9. Limitations of the Ratio

  • Seasonality – Quarterly or monthly averages give a more realistic picture for businesses with strong seasonal purchase patterns.
  • Credit‑policy changes – A sudden shift from cash to credit purchases (or vice‑versa) can distort the ratio unless the numerator is adjusted.
  • Different fiscal year‑ends – Ensure periods are comparable when benchmarking against another firm.
  • Non‑operating payables – Exclude accruals such as tax liabilities or provisions; use only trade payables for the denominator.
  • Cash‑flow statement linkage – DPO alone does not show the actual cash outflow; always interpret it alongside the cash‑flow from operating activities.

10. Exam Tips for Cambridge A‑Level Business (9609)
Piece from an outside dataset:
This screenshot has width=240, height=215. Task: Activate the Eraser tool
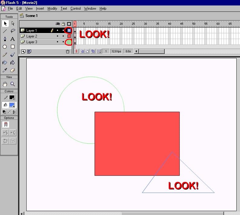[x=13, y=70]

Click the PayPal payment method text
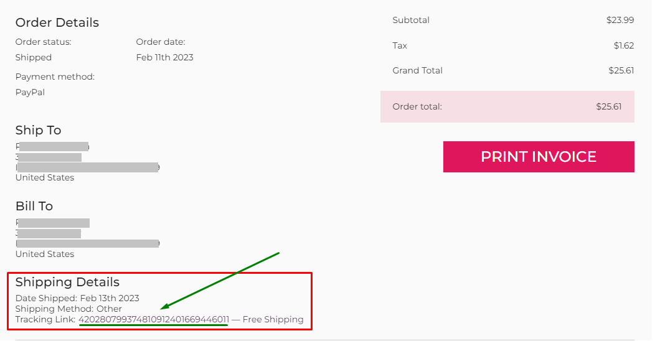(30, 92)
  1. Read the question carefully – it may ask for the turnover ratio, DPO, or both.
  2. State any assumptions explicitly (e.g., “All purchases are on credit”, “365‑day year”).
  3. Show every calculation step; marks are awarded for method as well as the final figure.
  4. When interpreting, link the ratio to:
    • Cash‑flow management (cash saved or required).
    • Supplier relationships and discount opportunities.
    • The overall working‑capital (cash‑conversion) cycle.
  5. Use comparative language: “Higher than the industry average suggests the firm is using supplier credit more aggressively, improving cash flow but potentially risking supplier goodwill.”
  6. If a cash‑flow statement is provided, calculate the cash saved by the DPO and comment on its significance.

11. Cross‑Reference to the Other Efficiency Ratios

For a complete analysis of the working‑capital cycle, calculate the two companion ratios:

Having all three ratios at hand allows you to compute the cash‑conversion cycle in one step (see §7).
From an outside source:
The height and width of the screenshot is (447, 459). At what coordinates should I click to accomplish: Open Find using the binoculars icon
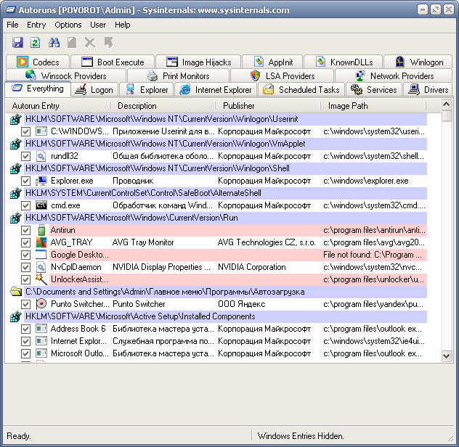coord(54,43)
12. Why It Matters – A Quick Summary

Days Payable Outstanding is a key indicator of how a firm finances its operations through supplier credit. A higher DPO can improve cash‑flow forecasts and reduce reliance on short‑term borrowing, but it must be balanced against the risk of harming supplier relationships and losing discount opportunities. Understanding DPO, together with inventory and receivables days, equips students to evaluate a firm’s working‑capital management, its financing strategy, and its overall business strategy – all core requirements of the Cambridge A‑Level Business syllabus.